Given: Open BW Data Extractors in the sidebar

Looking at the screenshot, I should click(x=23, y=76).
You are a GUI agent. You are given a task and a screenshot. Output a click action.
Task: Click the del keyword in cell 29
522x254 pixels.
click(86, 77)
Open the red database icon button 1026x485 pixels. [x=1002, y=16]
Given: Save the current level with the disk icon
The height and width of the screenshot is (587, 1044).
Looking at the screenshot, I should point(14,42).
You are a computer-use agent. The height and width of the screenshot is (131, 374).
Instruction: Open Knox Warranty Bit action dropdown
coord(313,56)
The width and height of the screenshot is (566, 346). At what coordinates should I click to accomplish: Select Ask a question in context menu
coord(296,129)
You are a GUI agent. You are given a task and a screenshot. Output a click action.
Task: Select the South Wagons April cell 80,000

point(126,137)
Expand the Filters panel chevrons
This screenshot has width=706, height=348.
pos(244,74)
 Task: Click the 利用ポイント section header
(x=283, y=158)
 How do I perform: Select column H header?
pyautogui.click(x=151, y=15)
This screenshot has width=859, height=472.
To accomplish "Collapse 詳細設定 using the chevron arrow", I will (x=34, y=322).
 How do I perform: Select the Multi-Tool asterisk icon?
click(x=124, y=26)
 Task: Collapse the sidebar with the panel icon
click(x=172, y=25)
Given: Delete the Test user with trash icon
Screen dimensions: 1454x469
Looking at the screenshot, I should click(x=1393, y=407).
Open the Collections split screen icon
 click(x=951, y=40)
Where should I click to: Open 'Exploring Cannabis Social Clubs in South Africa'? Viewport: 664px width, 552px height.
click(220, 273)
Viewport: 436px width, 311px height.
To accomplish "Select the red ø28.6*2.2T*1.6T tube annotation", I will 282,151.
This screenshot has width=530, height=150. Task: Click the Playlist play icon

■ ■ ■

| Try it |
Out of the preceding entries, pull every line containing the string "will".

| Written response |
To accomplish "Collapse 詳細設定 using the chevron arrow", I will (x=34, y=322).
To accomplish "Select the red ø28.6*2.2T*1.6T tube annotation", I will 282,151.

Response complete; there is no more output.